Extracted data entries:

+ + + + + + +

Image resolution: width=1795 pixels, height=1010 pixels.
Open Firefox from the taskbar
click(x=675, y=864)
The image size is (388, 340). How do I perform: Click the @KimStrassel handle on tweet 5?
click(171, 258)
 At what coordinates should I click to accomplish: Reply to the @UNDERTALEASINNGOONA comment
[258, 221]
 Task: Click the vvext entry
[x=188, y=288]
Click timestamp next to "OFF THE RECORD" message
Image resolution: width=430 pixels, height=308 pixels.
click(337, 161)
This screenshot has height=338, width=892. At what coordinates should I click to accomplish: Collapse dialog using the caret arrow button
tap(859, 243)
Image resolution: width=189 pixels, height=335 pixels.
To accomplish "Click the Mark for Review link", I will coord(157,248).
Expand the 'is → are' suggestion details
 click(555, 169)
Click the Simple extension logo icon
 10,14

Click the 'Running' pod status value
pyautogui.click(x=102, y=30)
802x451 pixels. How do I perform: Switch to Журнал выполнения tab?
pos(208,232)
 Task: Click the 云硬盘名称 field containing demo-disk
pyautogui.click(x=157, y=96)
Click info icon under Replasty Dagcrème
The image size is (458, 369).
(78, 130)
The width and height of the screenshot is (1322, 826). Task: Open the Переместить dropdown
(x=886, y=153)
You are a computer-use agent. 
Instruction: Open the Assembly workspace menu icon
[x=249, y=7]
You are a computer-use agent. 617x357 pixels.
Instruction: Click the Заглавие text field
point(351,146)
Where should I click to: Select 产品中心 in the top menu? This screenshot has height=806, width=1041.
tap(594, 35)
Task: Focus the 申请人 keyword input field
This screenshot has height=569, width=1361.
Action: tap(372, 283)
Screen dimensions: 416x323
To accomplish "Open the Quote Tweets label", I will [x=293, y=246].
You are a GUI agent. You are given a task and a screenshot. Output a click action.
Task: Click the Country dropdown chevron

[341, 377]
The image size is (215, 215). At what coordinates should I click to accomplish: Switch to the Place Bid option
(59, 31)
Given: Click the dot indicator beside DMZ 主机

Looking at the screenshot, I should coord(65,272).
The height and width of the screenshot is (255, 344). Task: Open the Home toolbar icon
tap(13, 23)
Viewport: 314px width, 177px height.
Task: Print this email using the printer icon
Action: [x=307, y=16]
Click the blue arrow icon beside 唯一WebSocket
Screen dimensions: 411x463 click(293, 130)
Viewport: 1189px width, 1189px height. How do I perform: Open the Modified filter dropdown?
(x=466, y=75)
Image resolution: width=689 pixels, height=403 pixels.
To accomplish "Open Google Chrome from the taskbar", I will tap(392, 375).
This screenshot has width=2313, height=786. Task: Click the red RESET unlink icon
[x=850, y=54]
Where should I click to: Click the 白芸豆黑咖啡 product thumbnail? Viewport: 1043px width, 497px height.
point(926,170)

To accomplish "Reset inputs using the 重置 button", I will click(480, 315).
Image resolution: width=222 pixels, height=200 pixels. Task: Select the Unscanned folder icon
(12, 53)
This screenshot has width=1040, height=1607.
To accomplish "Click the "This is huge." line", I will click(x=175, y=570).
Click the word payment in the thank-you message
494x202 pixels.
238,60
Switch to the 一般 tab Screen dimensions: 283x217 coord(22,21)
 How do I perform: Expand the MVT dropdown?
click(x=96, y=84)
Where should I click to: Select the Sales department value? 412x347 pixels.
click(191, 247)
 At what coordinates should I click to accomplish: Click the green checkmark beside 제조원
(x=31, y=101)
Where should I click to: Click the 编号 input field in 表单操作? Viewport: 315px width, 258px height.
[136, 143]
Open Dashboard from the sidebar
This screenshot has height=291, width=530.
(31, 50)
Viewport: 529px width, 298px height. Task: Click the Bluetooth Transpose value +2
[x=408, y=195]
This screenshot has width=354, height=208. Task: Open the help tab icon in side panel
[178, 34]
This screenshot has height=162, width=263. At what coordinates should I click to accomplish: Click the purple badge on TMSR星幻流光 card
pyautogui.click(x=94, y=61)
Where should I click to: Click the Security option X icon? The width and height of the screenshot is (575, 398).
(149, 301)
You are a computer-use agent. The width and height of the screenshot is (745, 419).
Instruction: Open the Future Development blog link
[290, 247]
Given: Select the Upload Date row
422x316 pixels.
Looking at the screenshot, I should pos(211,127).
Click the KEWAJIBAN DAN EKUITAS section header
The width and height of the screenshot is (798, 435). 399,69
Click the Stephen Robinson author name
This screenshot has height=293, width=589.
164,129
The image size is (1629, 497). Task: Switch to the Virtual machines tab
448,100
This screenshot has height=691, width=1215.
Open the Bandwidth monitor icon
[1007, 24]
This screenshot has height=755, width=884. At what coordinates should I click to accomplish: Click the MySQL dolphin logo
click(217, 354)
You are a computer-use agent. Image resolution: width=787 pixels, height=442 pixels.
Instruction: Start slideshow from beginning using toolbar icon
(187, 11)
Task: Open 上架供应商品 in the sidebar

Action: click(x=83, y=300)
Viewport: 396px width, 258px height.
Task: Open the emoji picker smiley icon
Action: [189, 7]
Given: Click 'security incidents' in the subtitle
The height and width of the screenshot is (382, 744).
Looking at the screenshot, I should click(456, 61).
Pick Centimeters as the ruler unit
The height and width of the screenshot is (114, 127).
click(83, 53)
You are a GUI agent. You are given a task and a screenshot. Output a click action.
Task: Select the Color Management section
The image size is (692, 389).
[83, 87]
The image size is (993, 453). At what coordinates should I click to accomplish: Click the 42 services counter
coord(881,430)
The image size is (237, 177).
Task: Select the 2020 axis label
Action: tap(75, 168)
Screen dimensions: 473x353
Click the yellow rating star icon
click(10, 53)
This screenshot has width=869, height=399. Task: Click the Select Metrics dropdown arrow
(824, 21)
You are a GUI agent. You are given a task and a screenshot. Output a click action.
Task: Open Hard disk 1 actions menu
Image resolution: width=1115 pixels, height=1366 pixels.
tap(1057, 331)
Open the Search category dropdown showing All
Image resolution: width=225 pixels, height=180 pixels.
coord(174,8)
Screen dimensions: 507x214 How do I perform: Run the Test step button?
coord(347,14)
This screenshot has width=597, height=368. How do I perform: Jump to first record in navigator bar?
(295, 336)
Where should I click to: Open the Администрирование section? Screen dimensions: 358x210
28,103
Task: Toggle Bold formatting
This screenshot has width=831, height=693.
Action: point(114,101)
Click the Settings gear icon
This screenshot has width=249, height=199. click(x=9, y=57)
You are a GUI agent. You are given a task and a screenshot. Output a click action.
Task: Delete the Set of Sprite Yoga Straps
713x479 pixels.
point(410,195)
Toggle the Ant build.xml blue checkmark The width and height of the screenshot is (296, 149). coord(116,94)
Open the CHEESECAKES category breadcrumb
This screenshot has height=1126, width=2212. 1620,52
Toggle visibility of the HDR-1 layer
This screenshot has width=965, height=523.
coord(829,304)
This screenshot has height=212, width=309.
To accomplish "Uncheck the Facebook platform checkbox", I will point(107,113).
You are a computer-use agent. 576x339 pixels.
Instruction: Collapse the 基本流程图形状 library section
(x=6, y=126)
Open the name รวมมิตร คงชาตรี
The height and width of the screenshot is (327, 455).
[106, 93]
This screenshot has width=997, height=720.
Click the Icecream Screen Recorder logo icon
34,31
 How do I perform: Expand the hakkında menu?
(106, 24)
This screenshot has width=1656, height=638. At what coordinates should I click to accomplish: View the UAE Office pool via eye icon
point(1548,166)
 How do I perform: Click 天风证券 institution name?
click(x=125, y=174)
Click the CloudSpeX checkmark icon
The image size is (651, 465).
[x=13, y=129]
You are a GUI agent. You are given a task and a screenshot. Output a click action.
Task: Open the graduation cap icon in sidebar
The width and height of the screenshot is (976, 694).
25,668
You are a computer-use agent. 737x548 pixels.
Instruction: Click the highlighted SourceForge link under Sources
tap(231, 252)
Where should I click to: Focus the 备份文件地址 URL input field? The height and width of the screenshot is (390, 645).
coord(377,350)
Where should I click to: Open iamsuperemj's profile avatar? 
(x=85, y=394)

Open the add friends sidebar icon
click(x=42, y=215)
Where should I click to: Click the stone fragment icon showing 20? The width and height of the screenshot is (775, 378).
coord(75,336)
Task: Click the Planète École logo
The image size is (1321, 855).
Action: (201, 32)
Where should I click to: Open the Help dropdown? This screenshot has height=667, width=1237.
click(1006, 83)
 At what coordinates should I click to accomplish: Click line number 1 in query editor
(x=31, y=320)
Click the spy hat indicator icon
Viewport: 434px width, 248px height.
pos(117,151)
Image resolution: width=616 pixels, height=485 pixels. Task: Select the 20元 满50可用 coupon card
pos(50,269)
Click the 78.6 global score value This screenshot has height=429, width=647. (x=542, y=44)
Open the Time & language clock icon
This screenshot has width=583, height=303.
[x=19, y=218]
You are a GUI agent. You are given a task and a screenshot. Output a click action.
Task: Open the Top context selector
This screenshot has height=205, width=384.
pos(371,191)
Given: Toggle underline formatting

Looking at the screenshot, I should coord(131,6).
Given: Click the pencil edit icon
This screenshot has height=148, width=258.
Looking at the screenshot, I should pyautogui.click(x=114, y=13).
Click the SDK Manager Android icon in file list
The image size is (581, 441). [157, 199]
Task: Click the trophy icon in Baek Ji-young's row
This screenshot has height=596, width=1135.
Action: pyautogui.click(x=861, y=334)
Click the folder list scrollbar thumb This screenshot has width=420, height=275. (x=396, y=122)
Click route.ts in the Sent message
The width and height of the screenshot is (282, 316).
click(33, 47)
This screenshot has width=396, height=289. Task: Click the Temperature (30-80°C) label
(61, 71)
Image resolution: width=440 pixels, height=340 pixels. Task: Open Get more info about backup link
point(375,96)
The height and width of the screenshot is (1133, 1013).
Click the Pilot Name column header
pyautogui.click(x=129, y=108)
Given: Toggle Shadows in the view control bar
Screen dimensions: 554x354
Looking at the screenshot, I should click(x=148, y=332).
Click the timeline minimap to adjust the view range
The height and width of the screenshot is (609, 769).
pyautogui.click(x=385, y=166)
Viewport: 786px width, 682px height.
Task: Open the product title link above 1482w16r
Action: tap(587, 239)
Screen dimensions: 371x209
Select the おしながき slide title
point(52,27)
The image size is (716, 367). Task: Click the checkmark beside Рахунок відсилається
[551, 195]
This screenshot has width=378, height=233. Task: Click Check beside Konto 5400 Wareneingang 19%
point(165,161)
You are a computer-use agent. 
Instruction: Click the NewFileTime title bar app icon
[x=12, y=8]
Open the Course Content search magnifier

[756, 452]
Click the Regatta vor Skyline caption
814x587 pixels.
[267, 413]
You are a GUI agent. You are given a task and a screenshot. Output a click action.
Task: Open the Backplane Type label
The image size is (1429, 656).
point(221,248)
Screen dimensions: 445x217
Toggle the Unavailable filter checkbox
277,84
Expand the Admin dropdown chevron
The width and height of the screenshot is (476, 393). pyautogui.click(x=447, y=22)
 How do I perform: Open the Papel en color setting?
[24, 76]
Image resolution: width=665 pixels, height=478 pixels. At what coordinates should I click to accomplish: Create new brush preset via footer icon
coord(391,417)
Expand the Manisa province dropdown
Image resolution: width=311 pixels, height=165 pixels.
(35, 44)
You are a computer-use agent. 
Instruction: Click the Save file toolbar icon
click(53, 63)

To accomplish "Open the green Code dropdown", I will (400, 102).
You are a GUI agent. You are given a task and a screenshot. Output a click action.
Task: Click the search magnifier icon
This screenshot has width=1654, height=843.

+ + + + + + +

→ WHAT YOU NEED TO DO
Given the records above, restate word for word only the lines starting at the one with "This screenshot has width=1040, height=1607." and ending at the one with "Switch to the 一般".

→ RESPONSE BELOW
This screenshot has width=1040, height=1607.
To accomplish "Click the "This is huge." line", I will click(x=175, y=570).
Click the word payment in the thank-you message
494x202 pixels.
238,60
Switch to the 一般 tab Screen dimensions: 283x217 coord(22,21)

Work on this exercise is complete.